SUPPLIED PASSAGE:
────────────────

CHART XVI.
In the 1920 recurrence we found that 9.55 per cent., or one-tenth of the entire population, suffered from the disease, and the arrangement of districts in order of incidence was very little changed. The Irish community suffered least; the two middle class communities most. The well-to-do district in Brookline had the next lowest incidence in 1920. That the high recorded incidence in middle class districts was not due to more accurate or more thorough work on the part of the inspectors is indicated by the fact that a great part of the work on Districts IV and V was done by the same individuals who inspected Districts II and III.
One-fifth of the population studied developed the influenza in 1918–19, and one-tenth of the same population suffered in 1920.
We may agree with Winslow and Rogers, who conclude that the proportion of the population actually affected by the influenza epidemic in 1918 varied between 200 and 400 per thousand.
Relation of sex to morbidity.—Abbott concluded from his studies in 1890, that the weight of testimony appears to favor the statement that persons of the male sex were attacked in greater number and with greater severity than females. Leichtenstern reached similar conclusions. In the epidemic of 1889, the males were attacked more frequently than the females. He attributes this to two causes: first, the greater exposure to infection, and; second, the fact that strong, robust individuals are more frequently attacked.
It is amusing to compare this explanation with another found in the Medical Supplement to the Review of the Foreign Press for March, 1919. “A Spanish mission composed of Maranon, Pittaluga and Falco visited Paris last October to collect information as to the identity of the Spanish epidemic with the world pandemic of influenza. They found that the epidemics in France and Spain were absolutely identical from the epidemiologic, bacteriologic and clinical standpoint. The great majority of the severe cases in both countries occurred between the ages of 16 and 40. Both in France and Spain more females than males were attacked, which was possibly explained by the greater tendency of the former to lead an indoor existence.”

────────────────

INFORMATION:
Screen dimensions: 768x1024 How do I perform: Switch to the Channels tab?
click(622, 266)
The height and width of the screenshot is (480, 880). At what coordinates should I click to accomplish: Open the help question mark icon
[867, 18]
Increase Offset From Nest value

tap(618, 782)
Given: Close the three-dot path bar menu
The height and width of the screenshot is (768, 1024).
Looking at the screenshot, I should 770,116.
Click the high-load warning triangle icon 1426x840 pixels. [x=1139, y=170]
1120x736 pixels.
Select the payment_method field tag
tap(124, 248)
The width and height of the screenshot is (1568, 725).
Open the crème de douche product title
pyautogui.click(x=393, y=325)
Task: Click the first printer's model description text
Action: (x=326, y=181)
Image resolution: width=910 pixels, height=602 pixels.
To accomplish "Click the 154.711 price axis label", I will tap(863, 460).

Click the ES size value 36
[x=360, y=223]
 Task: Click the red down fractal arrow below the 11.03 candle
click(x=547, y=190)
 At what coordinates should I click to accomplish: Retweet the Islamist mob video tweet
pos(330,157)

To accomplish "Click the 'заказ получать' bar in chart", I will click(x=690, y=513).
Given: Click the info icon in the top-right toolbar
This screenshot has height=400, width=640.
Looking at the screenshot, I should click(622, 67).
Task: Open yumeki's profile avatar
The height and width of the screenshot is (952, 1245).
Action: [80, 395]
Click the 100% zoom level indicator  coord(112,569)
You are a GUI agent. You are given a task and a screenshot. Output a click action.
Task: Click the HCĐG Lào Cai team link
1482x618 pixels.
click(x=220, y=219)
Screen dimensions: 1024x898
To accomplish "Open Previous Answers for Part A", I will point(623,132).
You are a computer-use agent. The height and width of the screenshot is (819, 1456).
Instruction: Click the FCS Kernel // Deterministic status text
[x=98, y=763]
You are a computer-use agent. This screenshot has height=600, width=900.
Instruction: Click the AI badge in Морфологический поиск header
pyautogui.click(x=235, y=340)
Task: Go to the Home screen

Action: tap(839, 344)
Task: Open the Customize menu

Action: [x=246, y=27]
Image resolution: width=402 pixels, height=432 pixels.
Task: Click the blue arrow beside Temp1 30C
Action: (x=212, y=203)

────────────────

EXERCISES TO COMPLETE:
a - Reproduce verbatim the portion of the influenza passage from "One-fifth of the" up to and including "more frequently attacked.".
b - Continue the passage on influenza morbidity, beginning after its final sentence.

TASK RESPONSES:
a -
One-fifth of the population studied developed the influenza in 1918–19, and one-tenth of the same population suffered in 1920.
We may agree with Winslow and Rogers, who conclude that the proportion of the population actually affected by the influenza epidemic in 1918 varied between 200 and 400 per thousand.
Relation of sex to morbidity.—Abbott concluded from his studies in 1890, that the weight of testimony appears to favor the statement that persons of the male sex were attacked in greater number and with greater severity than females. Leichtenstern reached similar conclusions. In the epidemic of 1889, the males were attacked more frequently than the females. He attributes this to two causes: first, the greater exposure to infection, and; second, the fact that strong, robust individuals are more frequently attacked.

b -
Jordan, Reed and Fink, working in Chicago, found very different results. They could discover no noteworthy difference among the pupils in high school and elementary school. The attack rate was 230 for the boys and 231 for girls. One sex was presumably as much exposed as the other.
Among the employees of the Chicago Telephone Company, on the other hand, the men were affected in considerably lighter proportion than the women (151 per 1,000 as compared with 233 per 1,000 for women). Jordan believes that the age factor was largely responsible for the difference as the women employees are as a rule of much lower average age than the men.
Frost found that with few exceptions the attack rate at all ages was somewhat higher in females than in males. The total excess of incidence in females was six per cent., which ranged from an excess of nineteen per cent. in the highest locality to a deficiency of two per cent. in the lowest. Only two of the eleven localities surveyed showed a lower incidence among females than among males.